> [RECORDS FOR THE EXERCISE]:
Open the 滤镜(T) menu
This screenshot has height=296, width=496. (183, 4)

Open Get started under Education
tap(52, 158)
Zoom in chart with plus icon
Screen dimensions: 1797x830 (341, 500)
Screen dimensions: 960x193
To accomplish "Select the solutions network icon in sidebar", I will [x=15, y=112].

> [WHAT YOU ARE ASKED TO DO]: Please reproduce the rows above word for word, keeping every line in its original order.

> [OUTPUT OF THE EXERCISE]:
Open the 滤镜(T) menu
This screenshot has height=296, width=496. (183, 4)

Open Get started under Education
tap(52, 158)
Zoom in chart with plus icon
Screen dimensions: 1797x830 (341, 500)
Screen dimensions: 960x193
To accomplish "Select the solutions network icon in sidebar", I will [x=15, y=112].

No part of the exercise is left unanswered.